[Provided material]

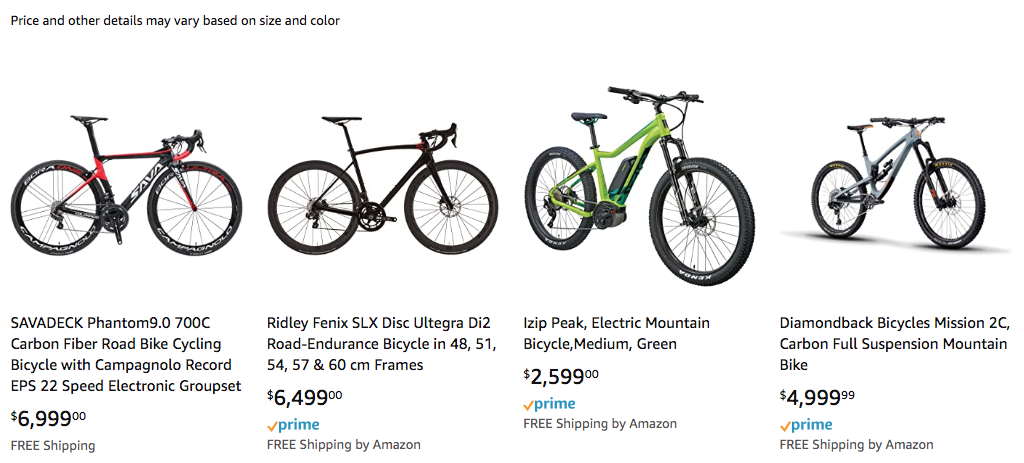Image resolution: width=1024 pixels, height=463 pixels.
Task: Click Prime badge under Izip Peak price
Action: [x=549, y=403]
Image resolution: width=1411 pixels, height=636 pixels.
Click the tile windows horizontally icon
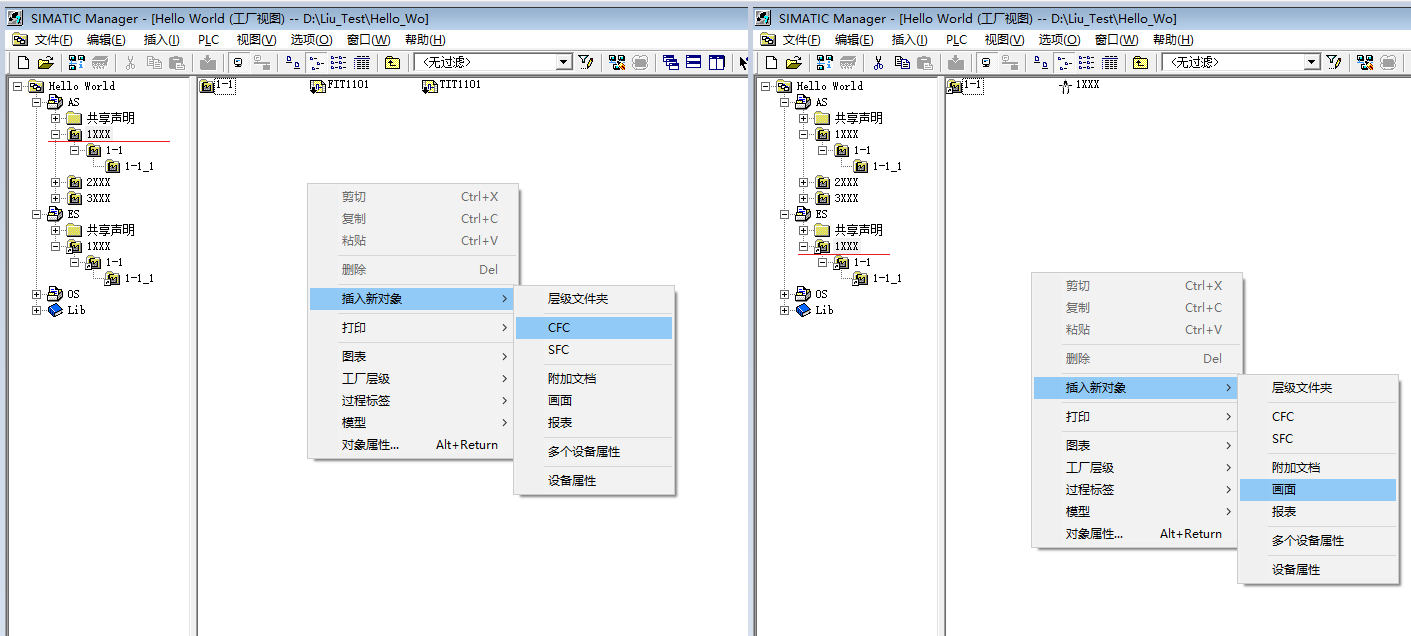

[What this task involves] Take the line with "Image resolution: width=1411" as the first line and the last line of the records above as the final one; reproduce exactly the lines between them, both included, without pictures.

[Answer area]
Image resolution: width=1411 pixels, height=636 pixels.
Click the tile windows horizontally icon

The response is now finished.